Die Darmstädter Ausländerbehörde musste sich in den letzten Jahren intensiver Kritik aussetzen. Doch was hat dafür gesorgt? Und die noch wichtigere Frage: Was muss sich ändern?
Folgendes Szenario muss sich vorgestellt werden, um die Problematik zu verstehen: Menschen sind monatelang auf der Flucht, dann landen sie in Darmstadt und gehen davon aus, dass sie die größten Strapazen hinter sich haben. Falsch gedacht: Die Darmstädter Ausländerbehörde reagiert nicht auf Kontaktanfragen, ist unorganisiert und unterbesetzt und steht dafür jetzt schon seit circa anderthalb Jahren in der schärfsten Kritik – zum Leiden der Migrant:innen, die bürokratische Hilfe benötigen. Teilweise werden Jobs oder Studienplätze verloren, weil das Ausländeramt einfach keine Aufenthaltsgenehmigung ausstellt, obwohl den Antragsteller:innen eine solche zustehen würde. Auch der Fachkräftemängel würde nicht so stark ins Gewicht fallen, wenn es beschleunigte Arbeitsabläufe gäbe. Den Mitarbeiter:innen kann man keinen direkten Vorwurf machen; sie sitzen am kürzesten Hebel, sind unterbezahlt und müssen mit veralteten Arbeitsbedingungen zurechtkommen. Viele Mitarbeiter:innen lassen sich deshalb sogar in andere Landkreise versetzen. Nichtsdestotrotz können diese Probleme nicht auf den Schultern derer ausgetragen werden, die auf die Hilfe dieser Behörde angewiesen sind.

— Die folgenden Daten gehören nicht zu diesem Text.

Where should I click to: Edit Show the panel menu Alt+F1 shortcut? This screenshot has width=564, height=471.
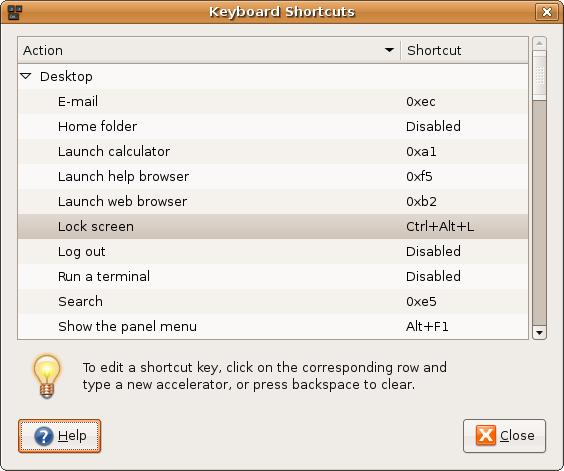tap(427, 326)
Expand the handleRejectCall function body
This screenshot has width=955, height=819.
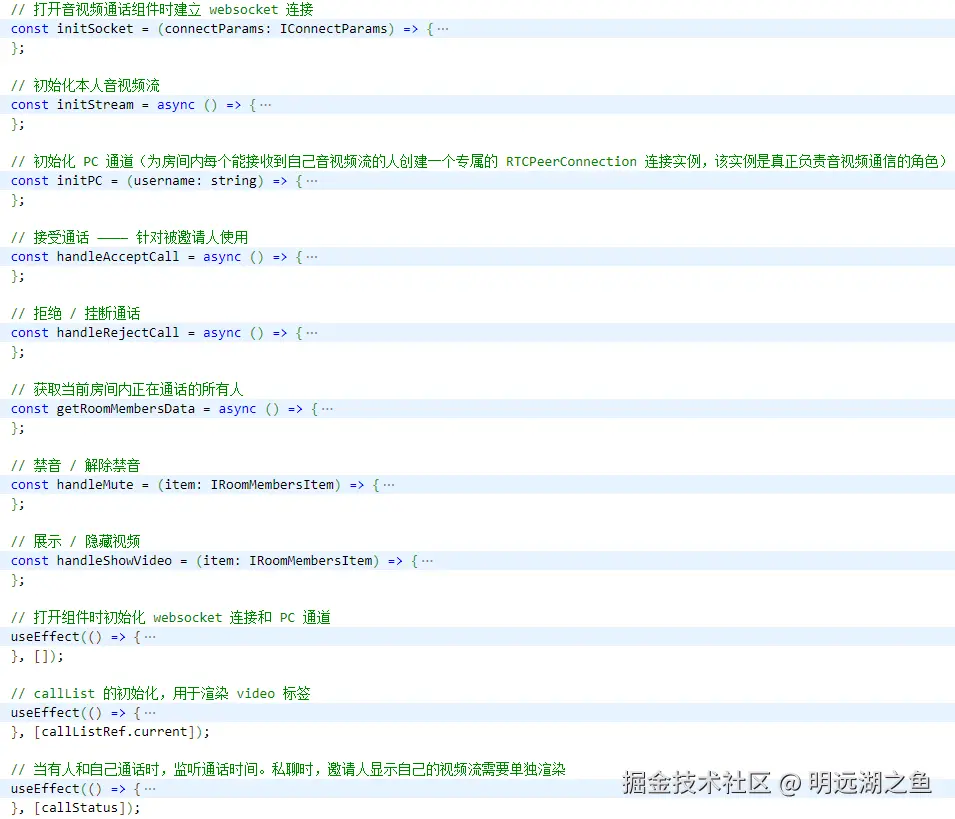(x=313, y=332)
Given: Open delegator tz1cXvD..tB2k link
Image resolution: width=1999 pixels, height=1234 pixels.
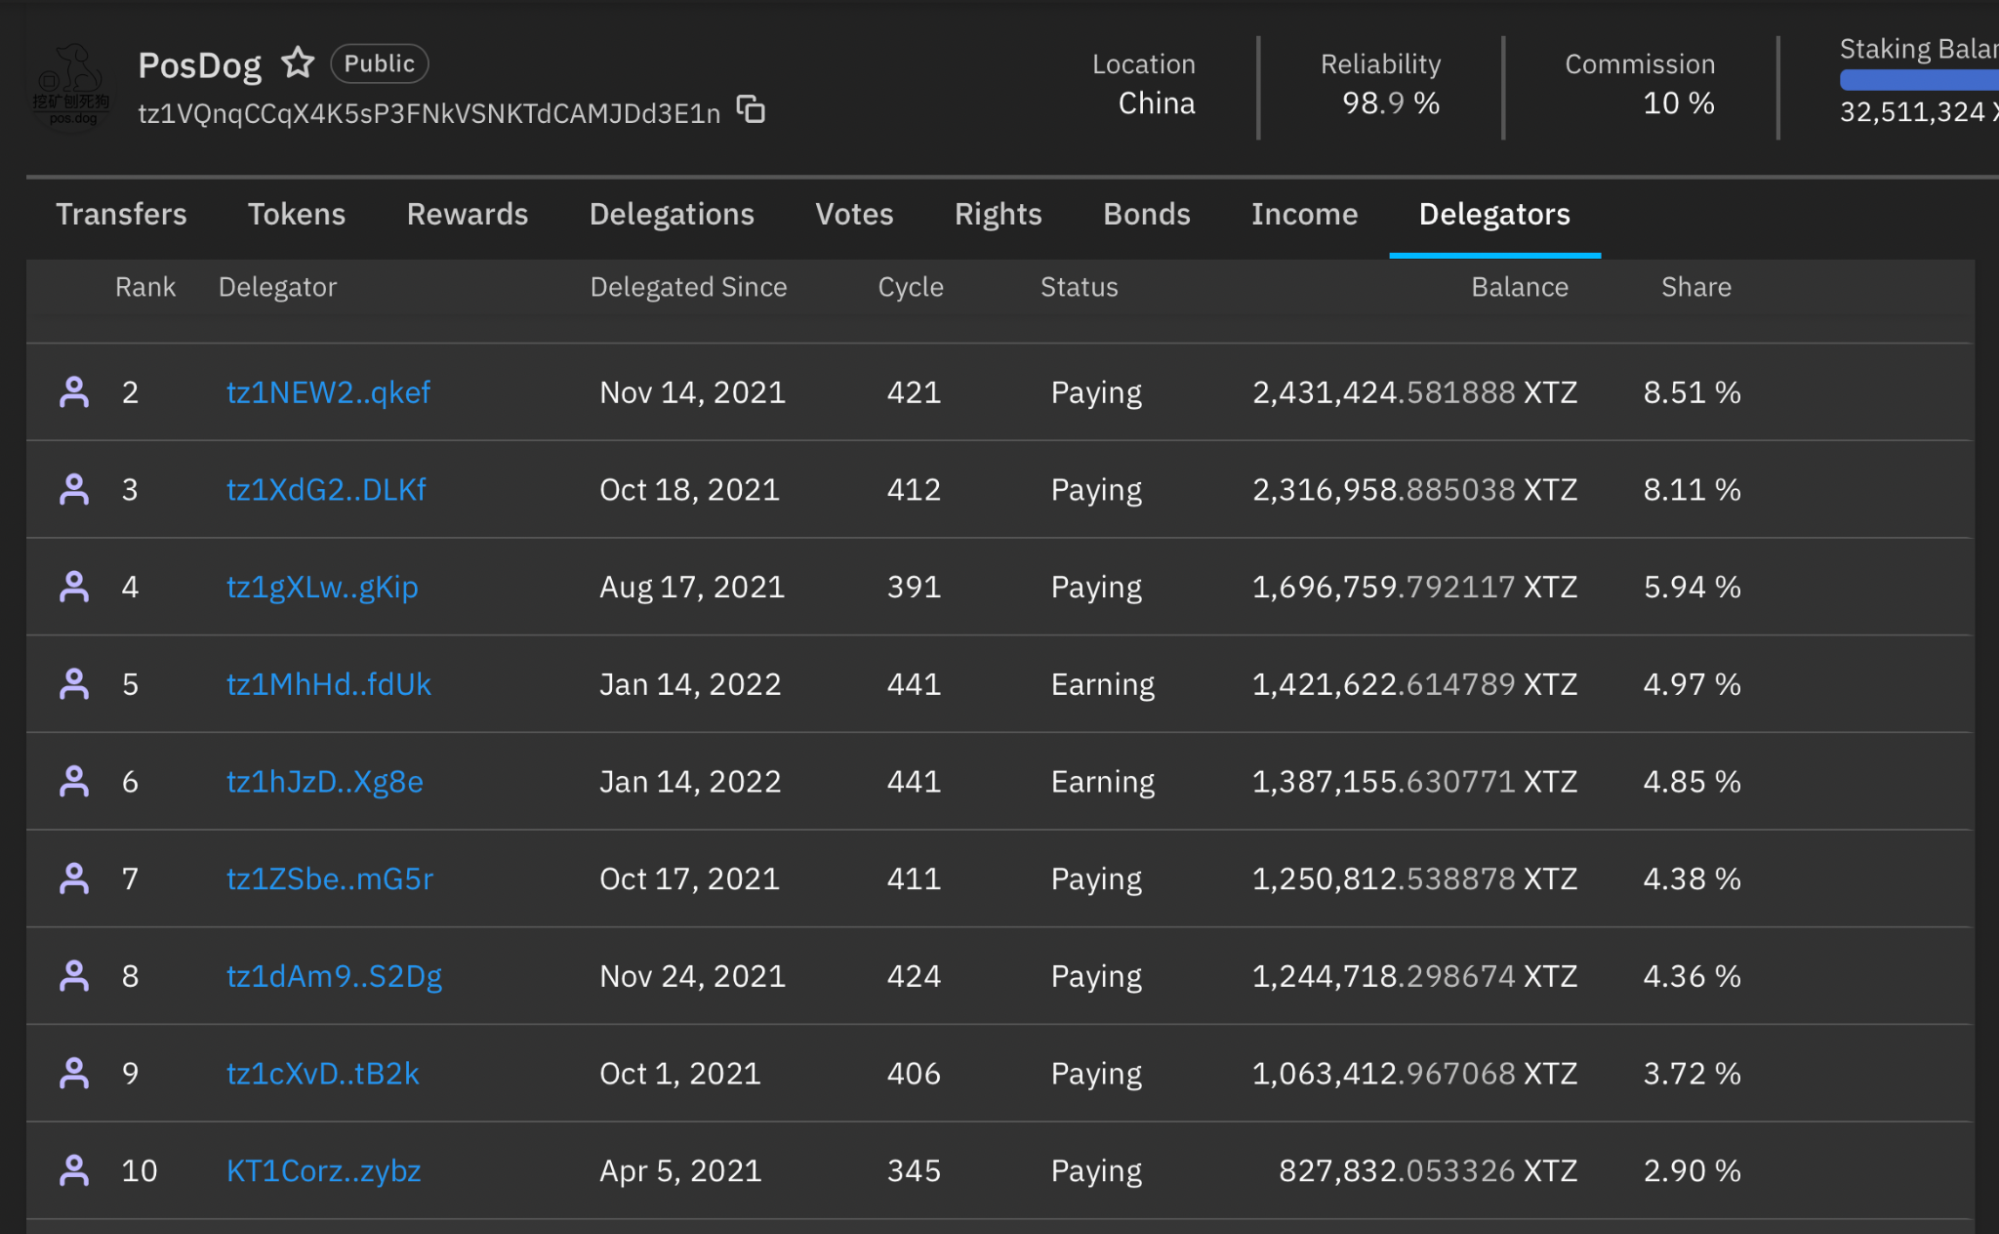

Unsere Redaktion hat einige Ideen gesammelt, wie man unter anderem dafür Sorge tragen könne, dass keine Student:innen aus dem Ausland mehr ihre Studiengänge in Darmstadt abbrechen müssen, weil ihre Aufenthaltsgenehmigung durch das entsprechende Amt nicht verlängert wurde. Gäbe es ein funktionales Online-Portal auf verschiedenen Sprachen, wäre vielen Menschen geholfen. Wenn es möglich wäre, auf diesem Portal bereits Dokumente und Anträge einzureichen und direkt an die zuständige Person weiterzuleiten, könnte der Ansturm auf die Behörde verhindert werde.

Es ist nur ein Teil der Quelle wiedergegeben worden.